At the heart of the installation, microcontrollers and sensors operate a network of tubes that translates both the audience’s behavior and the climatic conditions inside the terrariums into a live musical composition that continuously evolves in real time. The system responds to the viewer’s presence as if it were an external agent disrupting the ecosystem, a potential threat that has entered the space.

The work explores the tension between the artificial and the organic, proposing a new perspective on time, survival, and the fragile balance between living and technological systems.

I try to create a space of escapism. I long for the sanctioned feeling of disconnection:

withdrawing into myself, closing the door, turning off the phone.
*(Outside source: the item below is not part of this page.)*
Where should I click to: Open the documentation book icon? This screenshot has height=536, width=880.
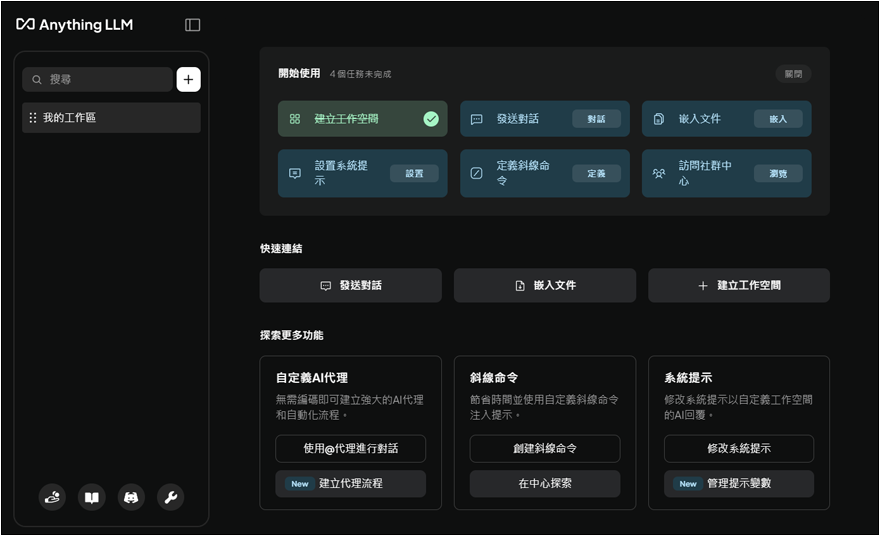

I am simply trying to build an environment over which I have complete control, to determine the conditions, light, humidity, and ventilation. To create an internal ecosystem in which I can exist within myself, sustaining my needs without depending on anyone else.

Yet achieving this isolation places me in a constant tension between the heartbeat and the electrical signal. In this project, I construct systems in which the mechanical and the living are compelled to enter into dialogue – at times violent, at times symbiotic.

I am drawn to the threshold that emerges through this pursuit of isolation, the point where a copper wire meets damp soil in an attempt to measure it; where a digital sensor translates body heat or an unfamiliar presence into numerical data; where the terrarium’s glass becomes a boundary, a greenhouse from one side, a cage from the other.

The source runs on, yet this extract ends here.